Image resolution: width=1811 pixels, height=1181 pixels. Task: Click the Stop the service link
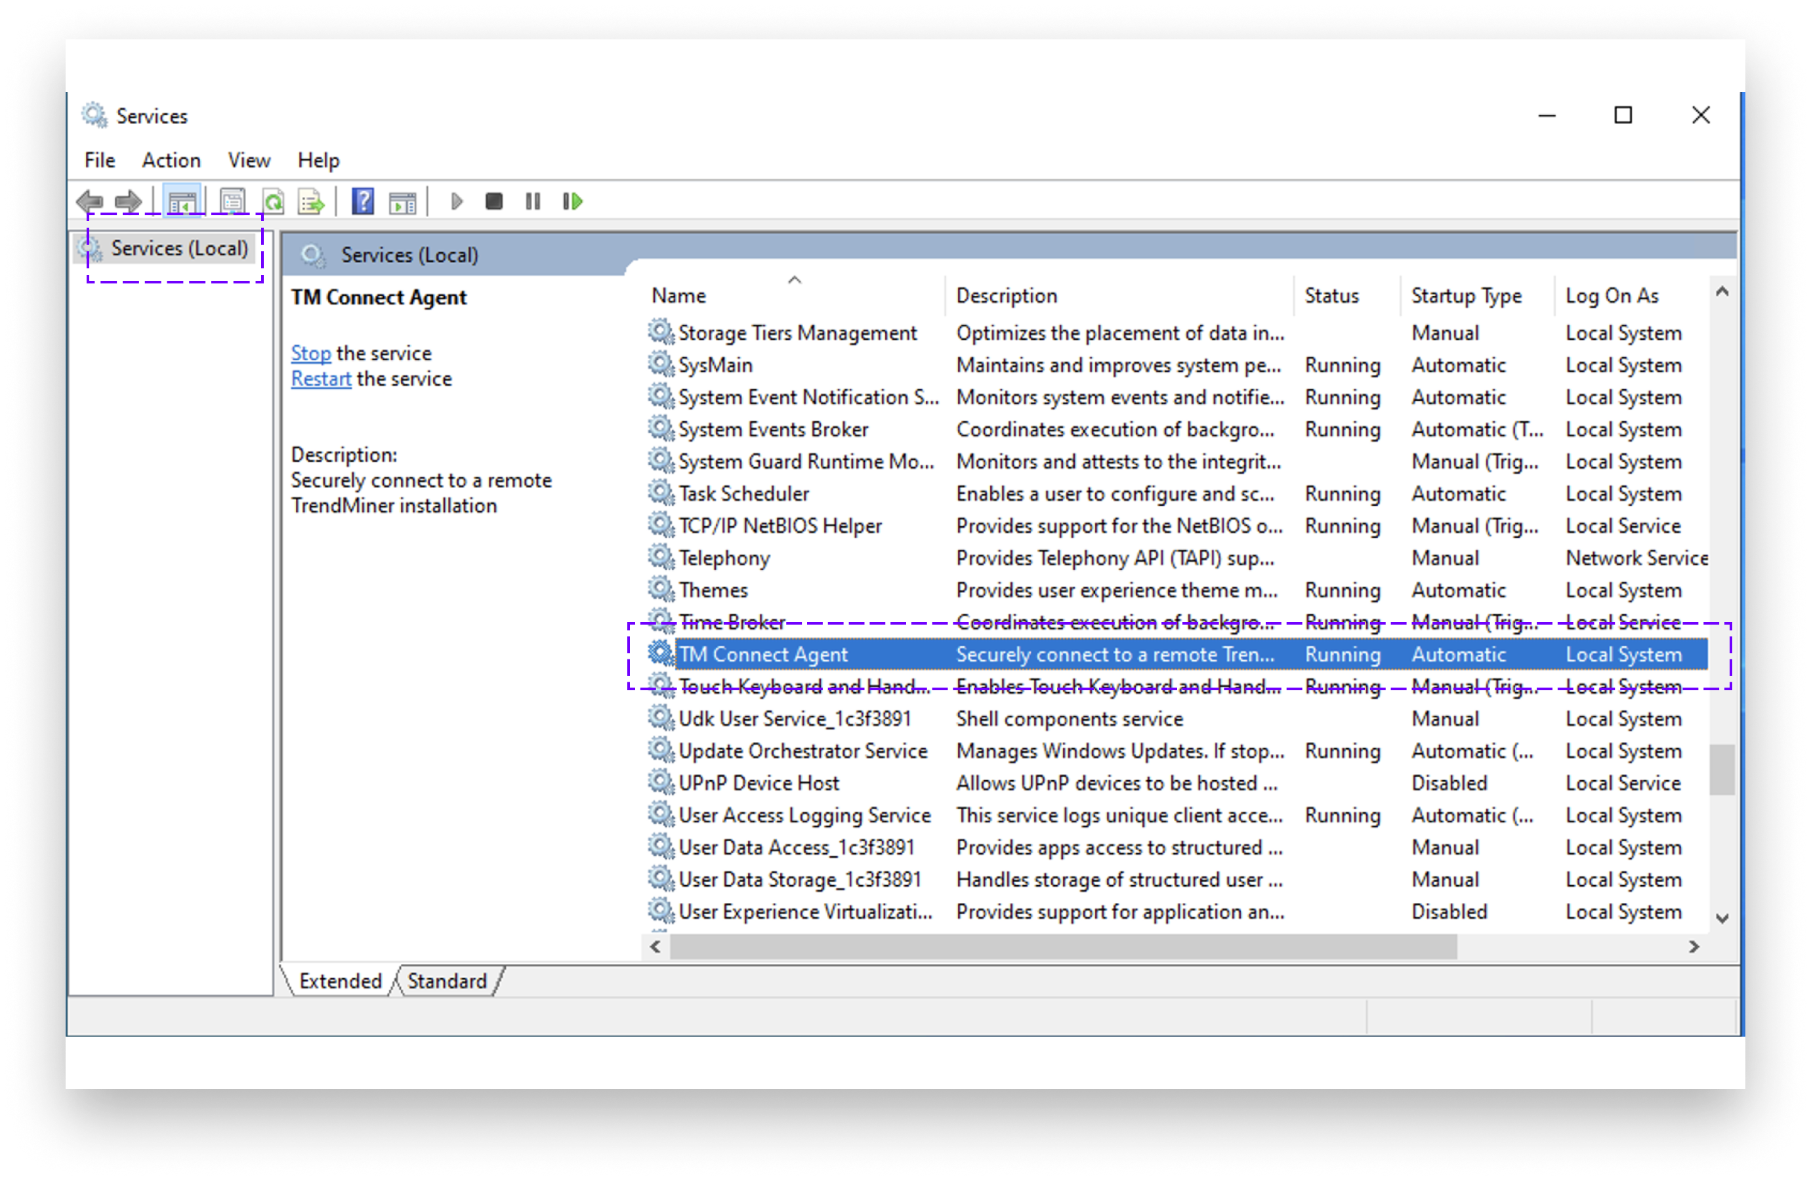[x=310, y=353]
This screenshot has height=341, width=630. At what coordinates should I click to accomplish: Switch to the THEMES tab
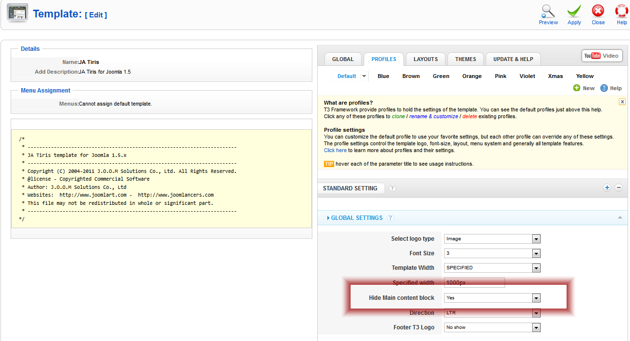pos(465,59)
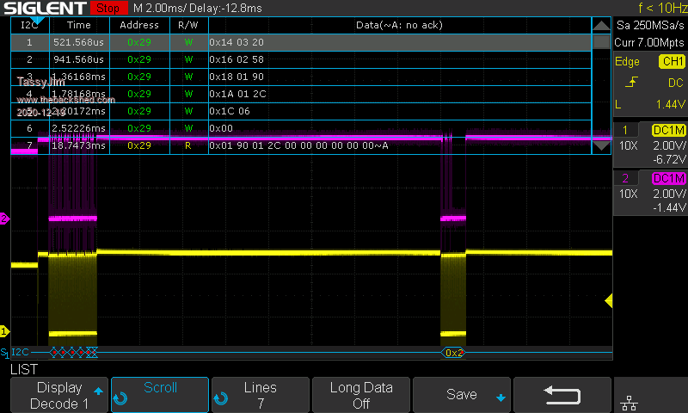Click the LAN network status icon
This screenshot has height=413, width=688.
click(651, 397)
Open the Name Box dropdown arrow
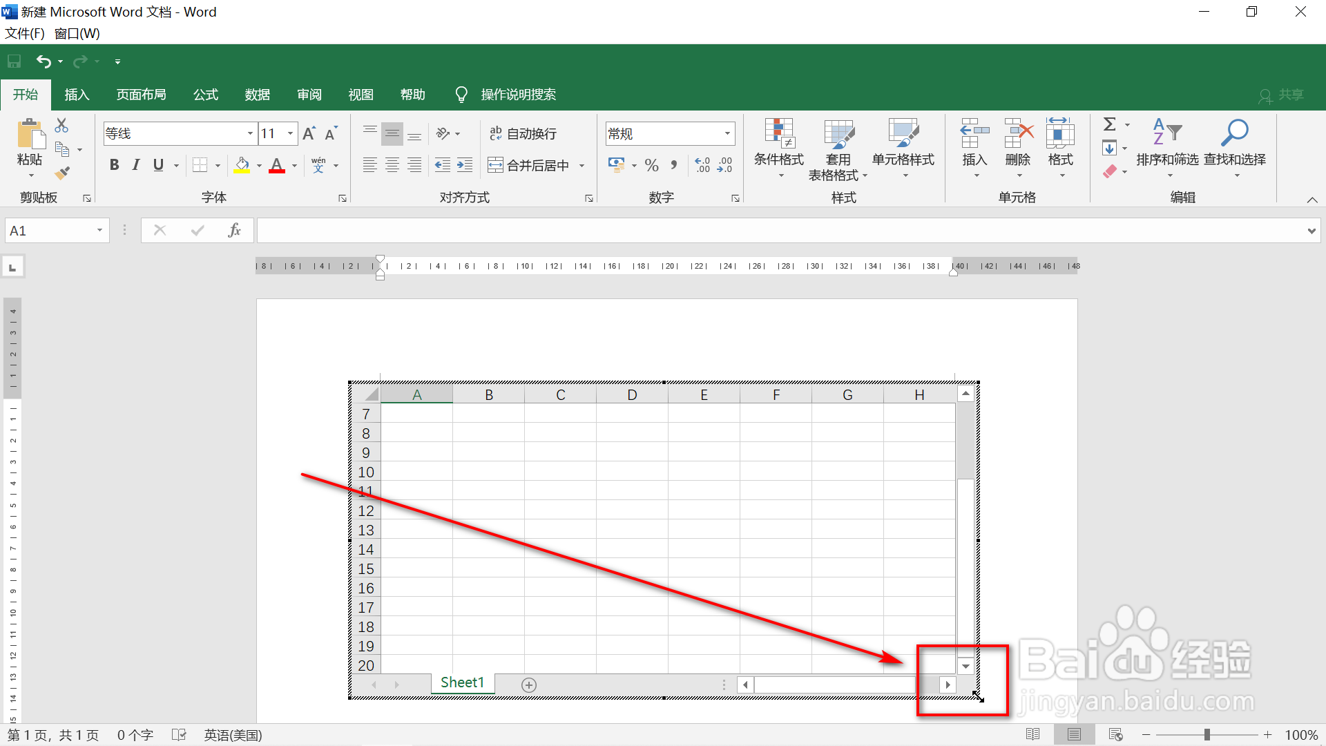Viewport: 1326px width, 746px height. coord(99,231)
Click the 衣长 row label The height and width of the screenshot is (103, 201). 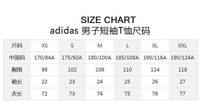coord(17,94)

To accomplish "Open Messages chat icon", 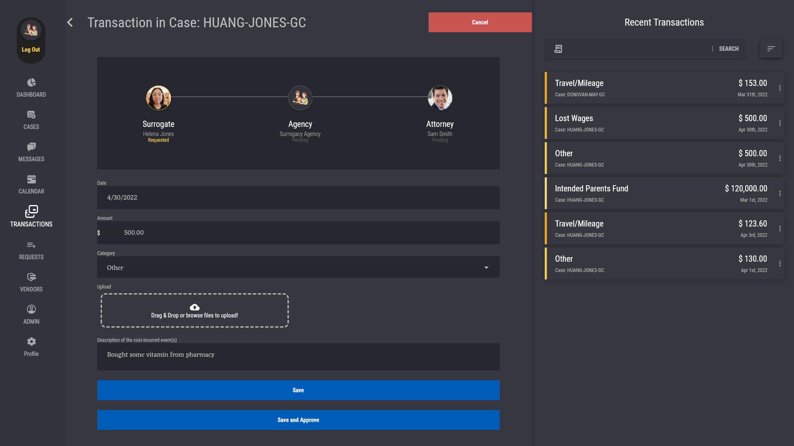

= = = = = = =

#### Objective:
Reproduce the records from their first line through the line containing "Viewport: 1326px width, 746px", both ends included, and omit the pictures.

#### Exercise answer:
Image resolution: width=1811 pixels, height=1181 pixels. Task: Click the Stop the service link
[x=310, y=353]
This screenshot has height=341, width=630. At what coordinates should I click to accomplish: Switch to the THEMES tab
pos(465,59)
Click the LAN network status icon
This screenshot has height=413, width=688.
click(651, 397)
Open the Name Box dropdown arrow
Viewport: 1326px width, 746px height. coord(99,231)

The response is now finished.